Both deployment methods support:

  • Standard Installation (Internet Access): Utilizes standard package management and network connectivity.
  • Air-Gapped Installation (Secure Environments): Designed for environments with limited or no internet access, ensuring secure deployment. See the dedicated "Air-Gapped Installation" section for specific instructions.

Pre-Deployment Information Gathering

To facilitate a seamless deployment experience and ensure evoML is optimally configured for your environment, please provide answers to the following pre-deployment questions. This information will help us tailor the installation process and provide appropriate support.

Please submit your responses to your dedicated TurinTech contact point or email them to support@turintech.ai.

Important: Please provide your answers to your dedicated TurinTech contact point or email them to support@turintech.ai.
  1. User Concurrency: What is the anticipated number of concurrent users who will be actively using the platform?

  2. Concurrent Trials: How many concurrent trials (model training and evaluation processes) are expected to run simultaneously? This will inform resource allocation.

  3. Deployment Location: Where will the evoML instance be deployed? (e.g., AWS, Azure, GCP, On-Premise) Be specific as possible.

  4. Access Permissions: What level of access permissions can be granted for the deployment process? Please specify one of the following options:

    • Kubernetes Cluster Access Only: Limited access to the Kubernetes cluster for deployment purposes.
    • IAM User: An Identity and Access Management (IAM) user with specific permissions for cloud resource management. Please specify the IAM policy.
    • SSH Access: Secure Shell (SSH) access to the underlying infrastructure (e.g., bare-metal servers). Required for bare-metal deployments.
  5. Domain Integration: Will evoML/Artemis be deployed within your existing domain?

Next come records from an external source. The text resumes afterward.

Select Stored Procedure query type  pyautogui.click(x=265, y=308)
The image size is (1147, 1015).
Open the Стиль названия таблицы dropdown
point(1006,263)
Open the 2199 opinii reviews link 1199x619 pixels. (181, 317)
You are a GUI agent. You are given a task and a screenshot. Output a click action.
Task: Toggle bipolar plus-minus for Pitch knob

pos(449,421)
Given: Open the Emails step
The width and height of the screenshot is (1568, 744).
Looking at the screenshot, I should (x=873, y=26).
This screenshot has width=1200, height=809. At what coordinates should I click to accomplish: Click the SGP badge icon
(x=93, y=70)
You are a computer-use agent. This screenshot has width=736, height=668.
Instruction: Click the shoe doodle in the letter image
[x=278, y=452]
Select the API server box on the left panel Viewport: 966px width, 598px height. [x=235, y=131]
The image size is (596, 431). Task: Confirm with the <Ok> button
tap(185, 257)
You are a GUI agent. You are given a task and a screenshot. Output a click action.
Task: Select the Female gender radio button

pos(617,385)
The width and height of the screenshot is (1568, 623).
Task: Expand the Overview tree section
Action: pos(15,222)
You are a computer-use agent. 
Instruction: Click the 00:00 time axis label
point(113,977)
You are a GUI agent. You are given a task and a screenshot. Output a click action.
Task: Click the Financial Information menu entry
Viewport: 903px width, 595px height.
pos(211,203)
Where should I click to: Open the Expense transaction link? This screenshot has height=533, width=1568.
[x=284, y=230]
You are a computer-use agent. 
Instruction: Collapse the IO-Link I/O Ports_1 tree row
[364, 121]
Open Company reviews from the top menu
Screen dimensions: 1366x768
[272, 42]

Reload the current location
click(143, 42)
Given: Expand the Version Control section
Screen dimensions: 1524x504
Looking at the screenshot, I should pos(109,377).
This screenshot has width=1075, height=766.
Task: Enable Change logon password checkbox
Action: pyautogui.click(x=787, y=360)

    • If yes, please specify the domain registrar and location (e.g., Route 53 in AWS).
    • Are there any restrictions on network access to the domain? (e.g., limited to specific IPs or an internal network) If so, please provide details.
  6. Data Sources: What types of data will be used with evoML, and what are the sources of this data? (e.g., CSV files, databases, APIs)

  7. Estimated Cloud Costs: What is the estimated monthly cost for the default proposed deployment on your cloud provider of choice (AWS, Azure, GCP)? This helps us validate the proposed configuration.

  8. Infrastructure Maintenance: Will the Kubernetes cluster or the underlying machines used to deploy evoML be restarted or undergo regular maintenance? If so, what is the typical frequency of these events? Understanding the maintenance schedule is crucial for ensuring service availability and planning for potential downtime.